As we noted yesterday morning, January 16, 2018 officially marked the effective date of the Consumer Financial Protection Bureau’s Payday Rule (see here).
Not a moment too soon, the CFPB issued a press release yesterday afternoon announcing that it “intends to engage in a rulemaking process so that the Bureau may reconsider the Payday Rule.” The release is brief and notes only that yesterday’s effective date triggers an April 16, 2018 application deadline for entities interested in becoming registered information systems (think credit reporting agencies for payday lending), but that the CFPB “may waive this deadline pursuant to 12 C.F.R. 1041.11(c)(3)(iii).” That provision of the Code of Federal Regulations is part of the Payday Rule itself and permits the CFPB to waive deadlines as to the registered information systems deadlines only.
The CFPB’s announcement is silent as to the impact of this “reconsideration” on compliance with those provisions of the Payday Rule that directly impact payday lenders, such as new requirements that covered lenders must determine consumers’ ability to repay.
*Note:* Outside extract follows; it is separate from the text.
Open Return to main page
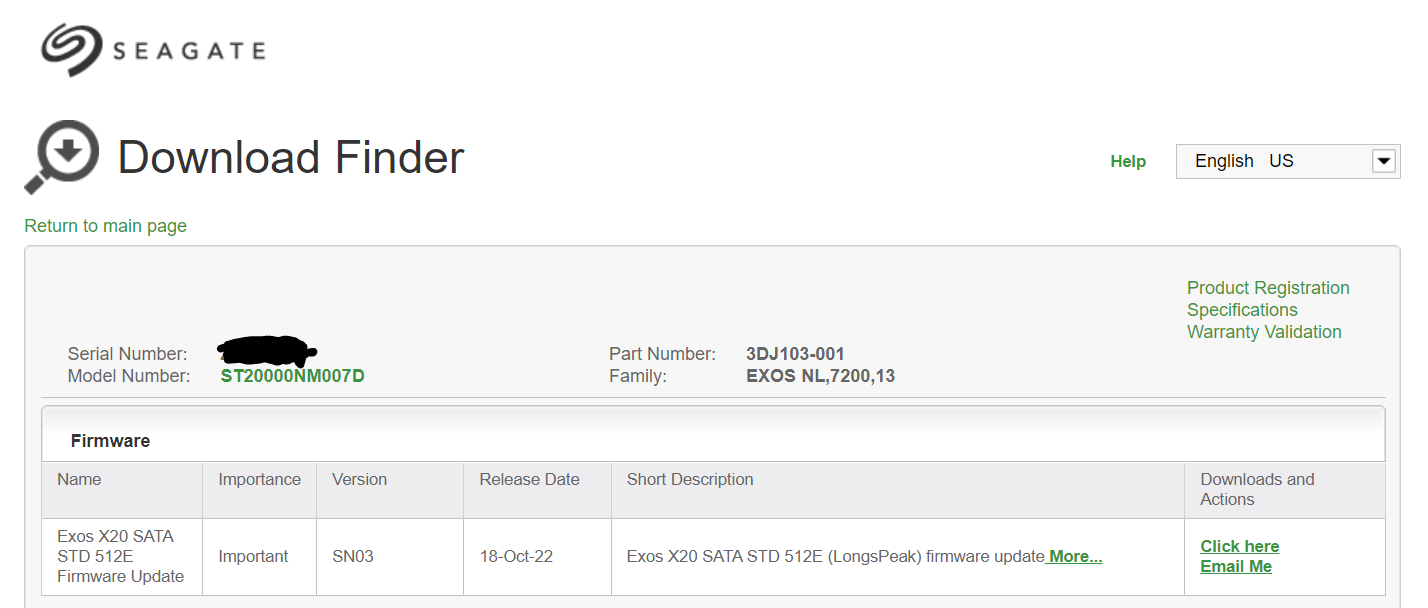 105,226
With no additional information regarding the timing for the forthcoming rulemaking or what modifications to the Rule are being considered, questions remain as to what covered institutions should do moving forward with the Payday Rule otherwise effectively on the books.
Particularly now that rulemaking on the Payday Rule is back on the table, interested stakeholders may want to engage in order to achieve their particular policy objectives.